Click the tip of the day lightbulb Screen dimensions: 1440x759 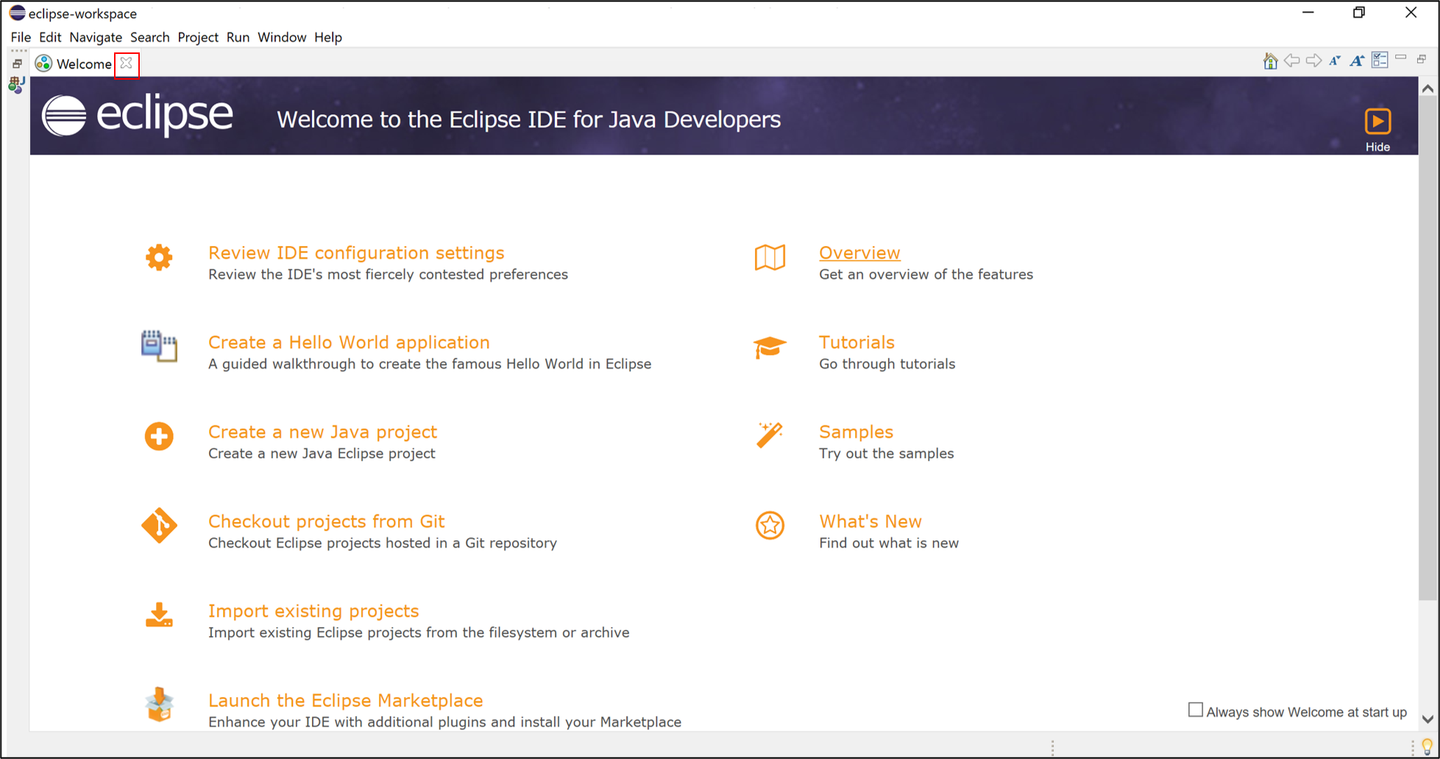[1427, 747]
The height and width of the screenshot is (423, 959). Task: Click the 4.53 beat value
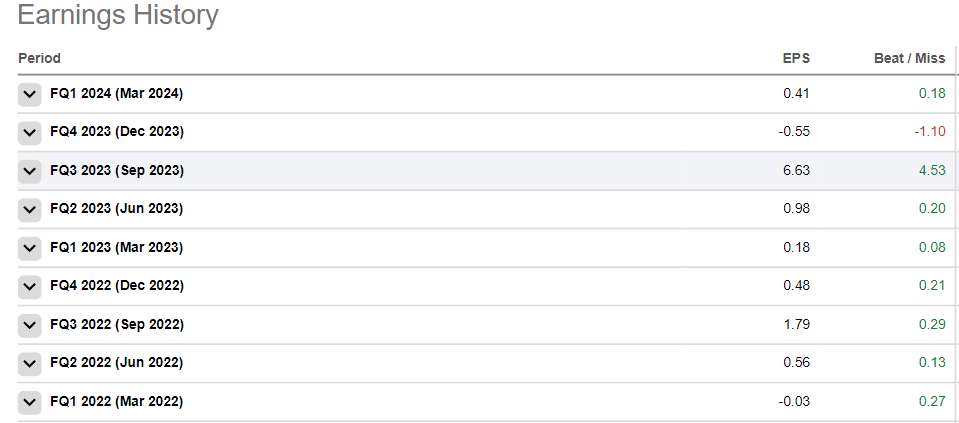point(931,171)
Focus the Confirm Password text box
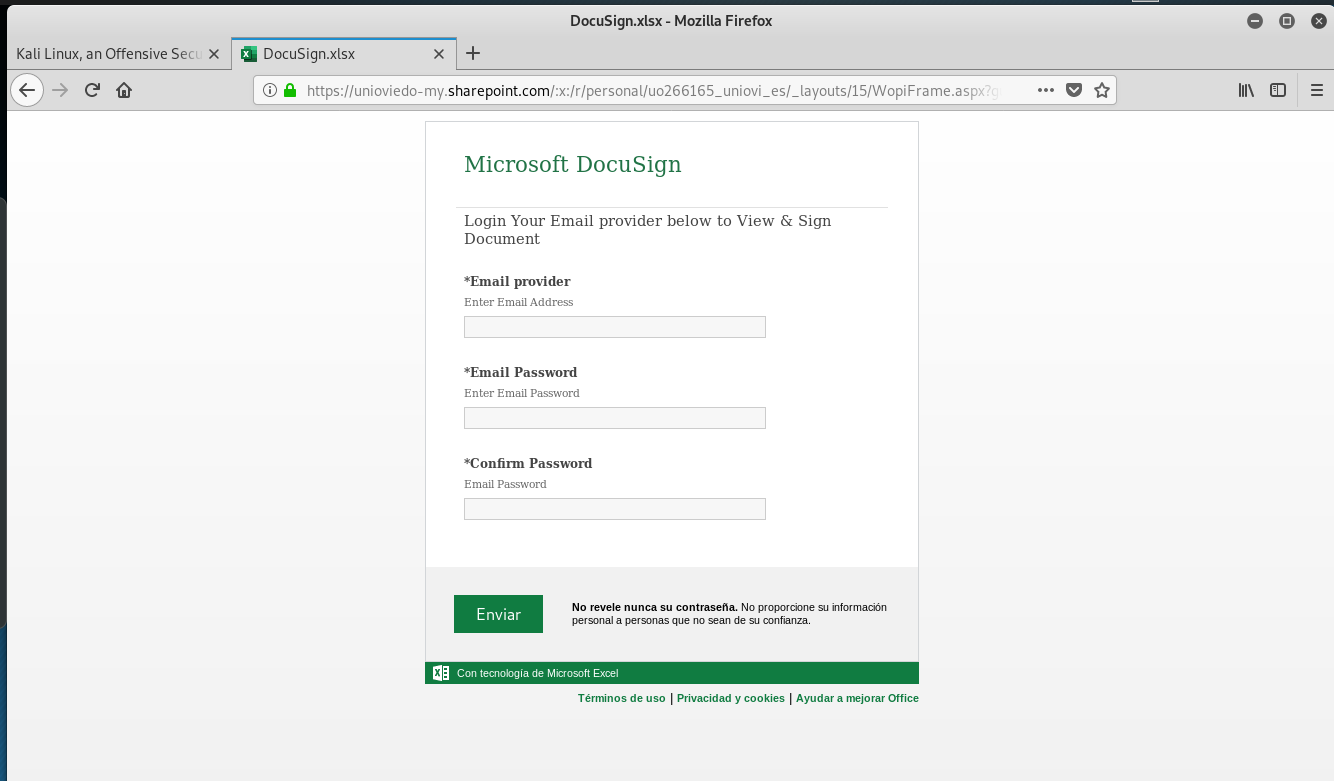The height and width of the screenshot is (781, 1334). point(614,509)
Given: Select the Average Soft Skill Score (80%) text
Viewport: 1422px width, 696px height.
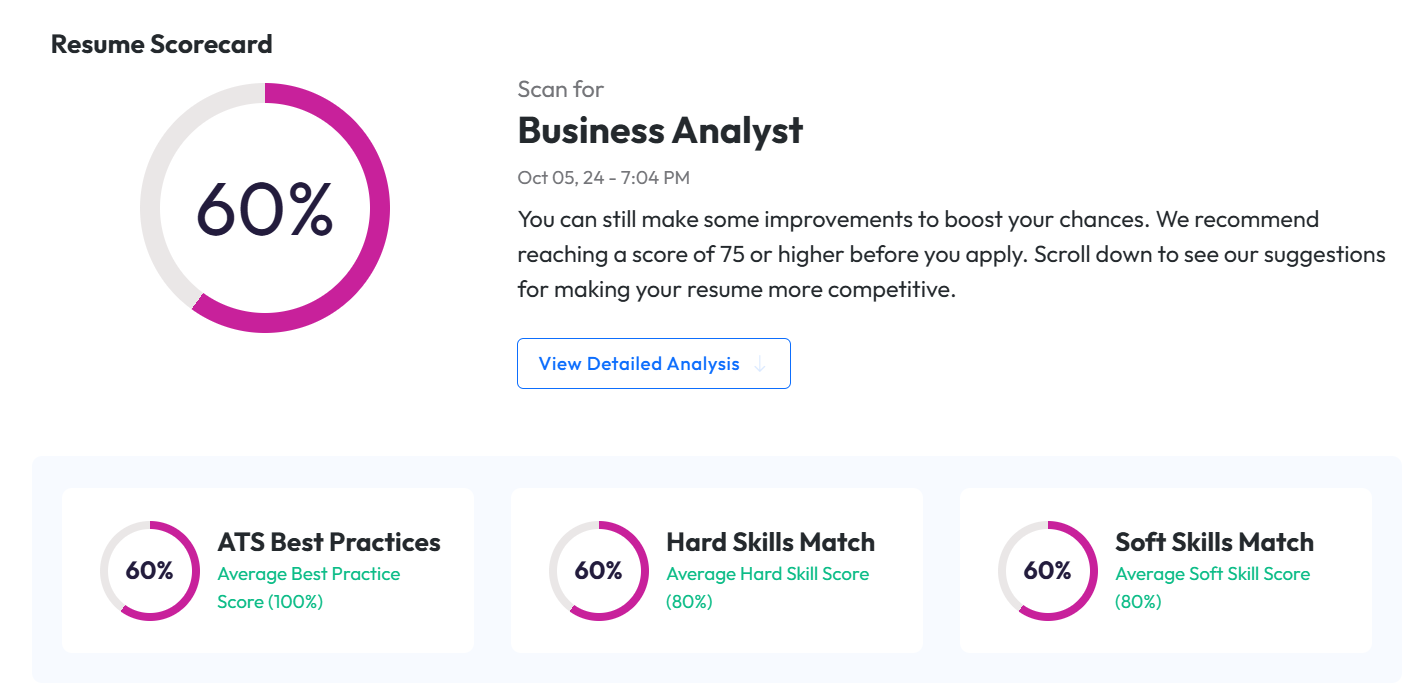Looking at the screenshot, I should (x=1212, y=588).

= = = = =

=== INSTRUCTIONS FOR THE TASK ===
Exact copy required, pictures excluded: the lines from the one holding "Focus the Confirm Password text box" through the last line of the data, both ends included.

=== REPLY ===
Focus the Confirm Password text box
The height and width of the screenshot is (781, 1334). point(614,509)
Given: Select the Average Soft Skill Score (80%) text
Viewport: 1422px width, 696px height.
Looking at the screenshot, I should (x=1212, y=588).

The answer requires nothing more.